L’apostolo Paolo dice: “Chi ama il suo simile ha adempiuto la legge”. Quindi, dopo aver citato alcuni comandamenti della Legge, conclude: “E qualsiasi altro comandamento, si riassume in questa parola, cioè: ‘Devi amare il tuo prossimo [plesìon] come te stesso’. L’amore non fa male al prossimo [plesìon]; perciò l’amore è l’adempimento della legge”. (Ro 13:8-10; cfr. Gal 5:14). Giacomo definisce il comando di amare il prossimo come se stessi la “legge regale”. — Gc 2:8.

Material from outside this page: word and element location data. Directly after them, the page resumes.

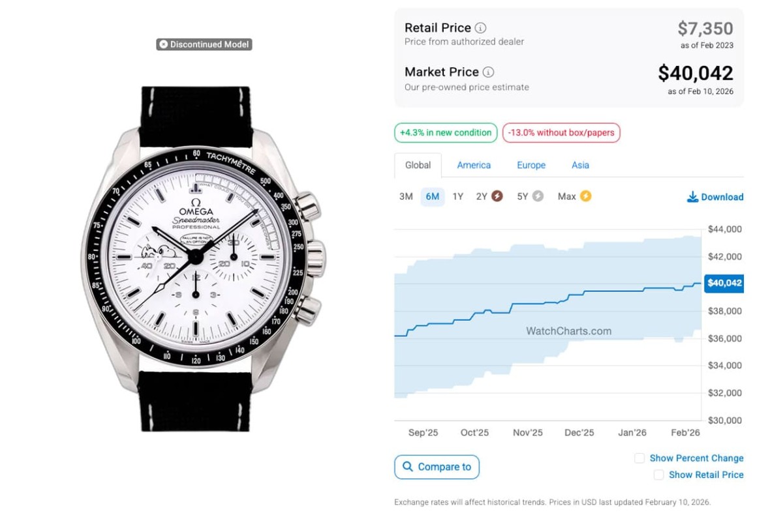This screenshot has height=517, width=783.
Task: Click the Retail Price info icon
Action: [x=480, y=28]
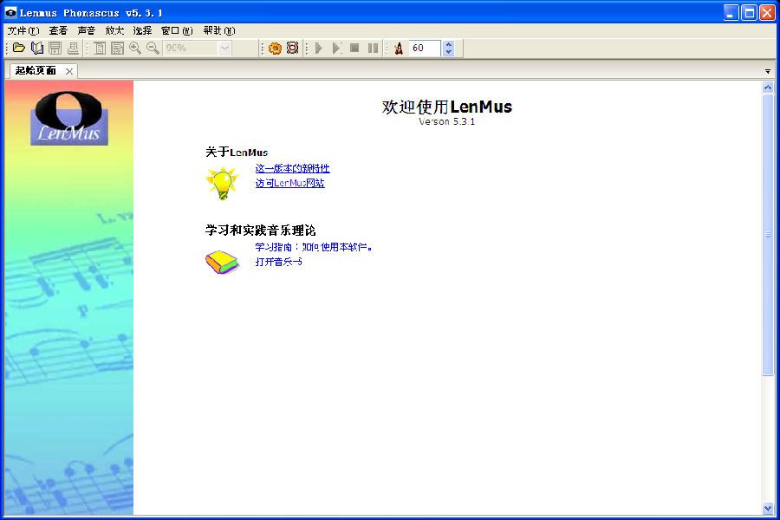Image resolution: width=780 pixels, height=520 pixels.
Task: Click the 访问LenMus网站 link
Action: 289,183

Il secondo comandamento per importanza. A un ebreo che gli aveva chiesto: “Che devo fare di buono per ottenere la vita eterna?” e che voleva sapere quali comandamenti seguire, Gesù citò cinque dei Dieci Comandamenti e aggiunse il comando di Levitico 19:18, dicendo: “Devi amare il tuo prossimo [plesìon] come te stesso”. (Mt 19:16-19) Egli definì questo comando il secondo della Legge in ordine di importanza: uno dei due da cui dipendevano tutta la Legge e i Profeti. — Mt 22:35-40; Mr 12:28-31; Lu 10:25-28.
Chi è il mio prossimo? Gesù inoltre fece capire ai suoi ascoltatori il significato più profondo del termine plesìon quando un altro uomo, ansioso di dimostrarsi giusto, chiese: “Chi è realmente il mio prossimo [plesìon]?” Nell’illustrazione del buon samaritano Gesù sottolineò che il vero prossimo è colui che mostra ad altri l’amore e la benignità che le Scritture comandano, anche se non sono vicini di casa, parenti o amici. — Lu 10:29-37.

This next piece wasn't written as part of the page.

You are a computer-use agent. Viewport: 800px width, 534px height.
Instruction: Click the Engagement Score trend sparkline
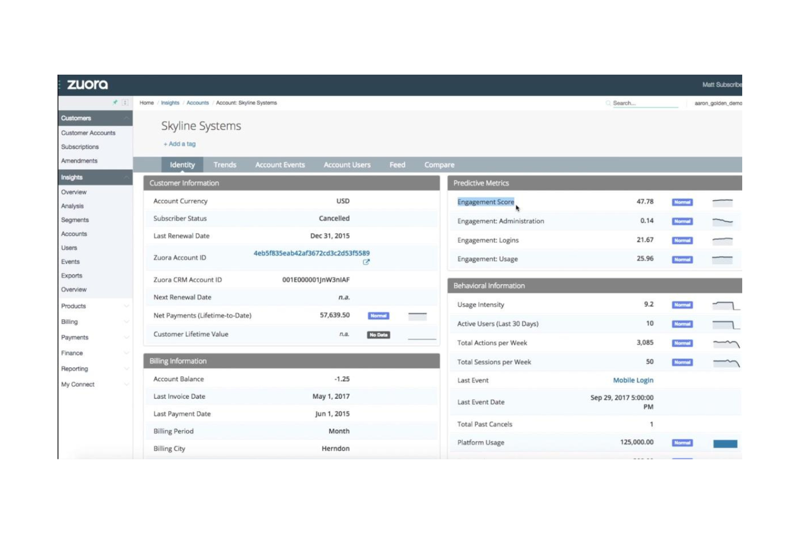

Nella società israelita. In Ebrei 8:11 la maggioranza dei manoscritti greci ha la parola greca polìtes, “cittadino”; alcuni manoscritti posteriori hanno plesìon. Qui Paolo cita Geremia 31:34, una profezia sulla restaurazione, rivolta al popolo di Israele: “‘E non insegneranno più ciascuno al suo compagno [rèaʽ] e ciascuno al suo fratello, dicendo: “Conoscete Geova!” Poiché mi conosceranno tutti, dal più piccolo di loro fino al più grande di loro’, è l’espressione di Geova”. Paolo applica queste parole alla spirituale “nazione santa”, l’“Israele di Dio”, dicendo: “E non insegneranno affatto ciascuno al suo concittadino e ciascuno al suo fratello . . .”
Consigli dei Proverbi. Anche se bisogna aiutare il prossimo e amarlo, occorre stare attenti a non esagerare nel tentativo di diventarne l’amico più intimo, per evitare di approfittare di lui o prendersi indebite libertà. Il proverbio esprime il concetto in questi termini: “Rendi raro il tuo piede nella casa del tuo prossimo [rèaʽ], perché non ne abbia abbastanza di te e certamente ti odii”. — Pr 25:17.

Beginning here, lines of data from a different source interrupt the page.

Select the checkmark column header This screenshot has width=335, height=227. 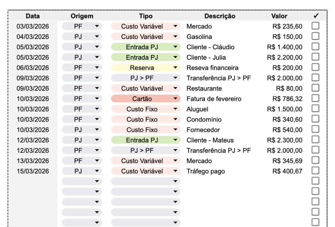(x=316, y=16)
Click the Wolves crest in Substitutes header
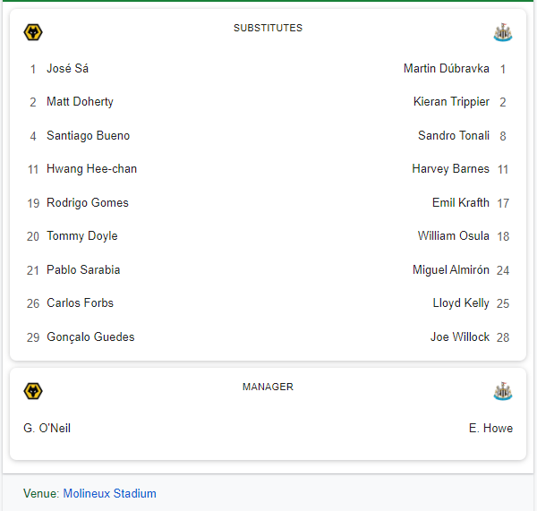Viewport: 537px width, 511px height. (x=33, y=32)
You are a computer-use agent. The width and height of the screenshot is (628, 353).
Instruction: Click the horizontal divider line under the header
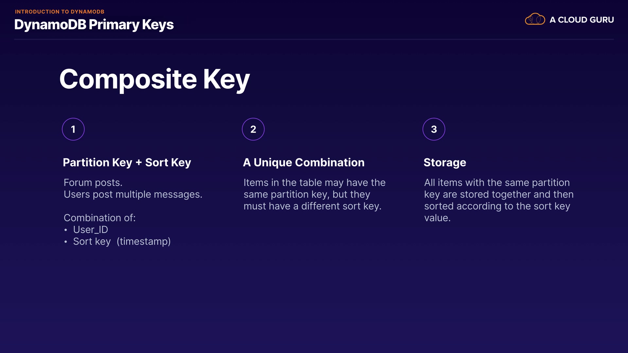(x=314, y=39)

Comunque i Proverbi raccomandano di aver fiducia e confidare in un compagno, e dicono che è opportuno rivolgersi a una persona del genere nei momenti di necessità: “Non lasciare il tuo proprio compagno né il compagno di tuo padre, e non entrare nella casa del tuo proprio fratello nel giorno del tuo disastro. È meglio un vicino [shakhèn] che sta accanto che un fratello che sta lontano”. (Pr 27:10) Qui lo scrittore sembra dire che un intimo amico di famiglia è prezioso, e si dovrebbe chiedere aiuto a lui anziché a un parente stretto come un fratello, se il fratello è lontano, perché potrebbe non essere altrettanto pronto o in grado di offrire aiuto quanto l’amico di famiglia.